Improbably, the Americans held their own. They were flying around the clock and. as the action continued, learning to fly new planes, SPAD XIIIs. But under the leadership of Colonel Mitchell and with the assistance of squadrons from Allied nations, they were successful in helping to halt the German advance. The Americans suffered 36 losses but scored 38 victories. More importantly, they gained experience and confidence.
In September 1918, Mitchell commanded 1,500 airplanes from all the Allied nations to form the greatest aerial force of the war. Covering Pershing’s advance at Saint-Mihiel, Mitchell used a third of these airplanes for direct troop support, and the rest for bombing and strafing, especially on the back line to divert Germany’s focus from the front line. The large number of aircraft allowed Mitchell to experiment with different formations and attack systems. The Air Service performed magnificently. During the four days of the attack, Mitchell’s airplanes maintained air superiority and scored more than 60 victories, helping the Army recapture that area for the first time since 1914.
But Mitchell and his pilots were not given a chance to enjoy their victory. The French transferred their planes to other places they were needed. Mitchell, promoted to brigadier general, had only 800 airplanes left to help the First Army push their advance into the Meuse-Argonne. And the Germans were sending in the Richthofen Flying Circus, under the command of Hermann Goering.

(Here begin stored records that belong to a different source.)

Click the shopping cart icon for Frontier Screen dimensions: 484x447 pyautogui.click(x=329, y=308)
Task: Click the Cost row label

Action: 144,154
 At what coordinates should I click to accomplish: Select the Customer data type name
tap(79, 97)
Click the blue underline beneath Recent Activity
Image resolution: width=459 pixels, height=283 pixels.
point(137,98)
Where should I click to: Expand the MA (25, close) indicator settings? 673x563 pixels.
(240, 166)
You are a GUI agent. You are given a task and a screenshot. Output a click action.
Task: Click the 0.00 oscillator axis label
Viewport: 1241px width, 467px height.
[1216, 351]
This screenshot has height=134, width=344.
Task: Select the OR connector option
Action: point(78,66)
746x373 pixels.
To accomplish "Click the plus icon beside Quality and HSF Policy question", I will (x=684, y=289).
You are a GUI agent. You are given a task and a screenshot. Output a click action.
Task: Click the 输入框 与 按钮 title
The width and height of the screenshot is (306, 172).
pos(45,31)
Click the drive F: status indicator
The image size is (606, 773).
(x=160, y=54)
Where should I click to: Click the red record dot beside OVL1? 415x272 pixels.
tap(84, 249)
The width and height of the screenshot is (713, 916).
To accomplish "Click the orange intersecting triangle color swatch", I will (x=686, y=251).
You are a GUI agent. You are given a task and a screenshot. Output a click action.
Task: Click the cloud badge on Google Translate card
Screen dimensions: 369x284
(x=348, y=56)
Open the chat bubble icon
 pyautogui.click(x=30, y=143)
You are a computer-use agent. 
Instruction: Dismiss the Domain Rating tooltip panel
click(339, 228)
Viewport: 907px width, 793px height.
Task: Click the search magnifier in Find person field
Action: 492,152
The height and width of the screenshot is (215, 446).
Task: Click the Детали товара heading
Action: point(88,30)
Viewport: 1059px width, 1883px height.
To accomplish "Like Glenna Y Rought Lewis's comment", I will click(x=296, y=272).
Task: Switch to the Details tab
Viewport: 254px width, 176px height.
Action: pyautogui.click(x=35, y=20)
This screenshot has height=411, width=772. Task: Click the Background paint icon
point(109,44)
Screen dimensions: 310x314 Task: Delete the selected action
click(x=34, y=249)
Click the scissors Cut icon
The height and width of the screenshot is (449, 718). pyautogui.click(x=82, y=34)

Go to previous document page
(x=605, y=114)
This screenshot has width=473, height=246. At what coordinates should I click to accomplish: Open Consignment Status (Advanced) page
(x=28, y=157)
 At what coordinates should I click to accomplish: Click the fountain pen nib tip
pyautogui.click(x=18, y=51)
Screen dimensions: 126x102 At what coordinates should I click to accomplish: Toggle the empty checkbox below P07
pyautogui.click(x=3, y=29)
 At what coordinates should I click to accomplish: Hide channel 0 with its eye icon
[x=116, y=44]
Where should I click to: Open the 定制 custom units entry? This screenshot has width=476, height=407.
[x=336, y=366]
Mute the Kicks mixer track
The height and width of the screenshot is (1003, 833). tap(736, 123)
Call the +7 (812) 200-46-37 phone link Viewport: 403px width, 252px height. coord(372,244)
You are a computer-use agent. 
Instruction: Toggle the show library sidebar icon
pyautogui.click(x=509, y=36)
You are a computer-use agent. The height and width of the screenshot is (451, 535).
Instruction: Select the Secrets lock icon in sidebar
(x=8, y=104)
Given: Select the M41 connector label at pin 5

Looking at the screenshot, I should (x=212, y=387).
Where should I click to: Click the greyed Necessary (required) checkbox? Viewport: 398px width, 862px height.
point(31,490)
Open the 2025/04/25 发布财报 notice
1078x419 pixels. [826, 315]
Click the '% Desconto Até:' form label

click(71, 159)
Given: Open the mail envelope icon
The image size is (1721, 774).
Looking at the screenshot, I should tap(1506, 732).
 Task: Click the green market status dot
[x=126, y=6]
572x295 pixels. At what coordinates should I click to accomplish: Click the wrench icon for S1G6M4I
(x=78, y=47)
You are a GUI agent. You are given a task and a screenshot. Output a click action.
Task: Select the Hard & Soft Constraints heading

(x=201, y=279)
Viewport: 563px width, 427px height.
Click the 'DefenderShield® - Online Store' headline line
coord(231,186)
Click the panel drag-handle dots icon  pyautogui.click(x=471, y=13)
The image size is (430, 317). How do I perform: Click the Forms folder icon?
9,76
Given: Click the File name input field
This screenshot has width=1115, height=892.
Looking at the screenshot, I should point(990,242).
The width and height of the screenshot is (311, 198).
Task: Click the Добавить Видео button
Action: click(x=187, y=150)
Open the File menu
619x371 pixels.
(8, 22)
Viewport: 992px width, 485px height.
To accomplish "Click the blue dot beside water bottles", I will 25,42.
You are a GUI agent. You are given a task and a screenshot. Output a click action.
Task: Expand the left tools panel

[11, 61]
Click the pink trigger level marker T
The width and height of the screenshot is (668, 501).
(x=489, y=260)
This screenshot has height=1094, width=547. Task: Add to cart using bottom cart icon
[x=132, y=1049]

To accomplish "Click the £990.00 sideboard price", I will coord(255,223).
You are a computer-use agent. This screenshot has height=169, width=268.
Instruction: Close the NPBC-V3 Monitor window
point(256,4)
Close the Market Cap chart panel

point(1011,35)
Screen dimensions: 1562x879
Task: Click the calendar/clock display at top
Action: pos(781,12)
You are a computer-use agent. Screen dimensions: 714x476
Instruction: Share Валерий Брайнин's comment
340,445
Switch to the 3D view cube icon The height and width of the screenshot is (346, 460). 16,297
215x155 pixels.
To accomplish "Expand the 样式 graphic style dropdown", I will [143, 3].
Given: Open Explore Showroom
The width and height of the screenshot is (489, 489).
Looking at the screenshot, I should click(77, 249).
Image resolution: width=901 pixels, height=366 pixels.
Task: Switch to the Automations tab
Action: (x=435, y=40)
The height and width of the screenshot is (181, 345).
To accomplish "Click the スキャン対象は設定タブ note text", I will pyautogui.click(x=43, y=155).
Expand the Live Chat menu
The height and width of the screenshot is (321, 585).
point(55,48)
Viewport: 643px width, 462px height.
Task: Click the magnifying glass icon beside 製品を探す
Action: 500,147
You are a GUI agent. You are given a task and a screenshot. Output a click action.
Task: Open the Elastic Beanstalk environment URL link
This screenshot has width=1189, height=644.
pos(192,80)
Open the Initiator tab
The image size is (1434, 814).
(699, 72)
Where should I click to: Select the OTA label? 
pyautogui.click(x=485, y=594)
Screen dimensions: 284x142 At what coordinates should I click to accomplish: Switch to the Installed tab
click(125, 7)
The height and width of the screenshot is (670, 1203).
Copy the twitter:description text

The Battle of Meuse-Argonne started at 4 a.m. on September 26, when the U.S. Air Service began attacking German observation balloons. For the next six weeks, they attacked the Germans relentlessly and provided cover for the ground troops. Their duties included bombing, reconnaissance, strafing, artillery targeting, and troop contact patrol. At the end of Meuse-Argonne, the war was over. The U.S. Air Service had proved its worth.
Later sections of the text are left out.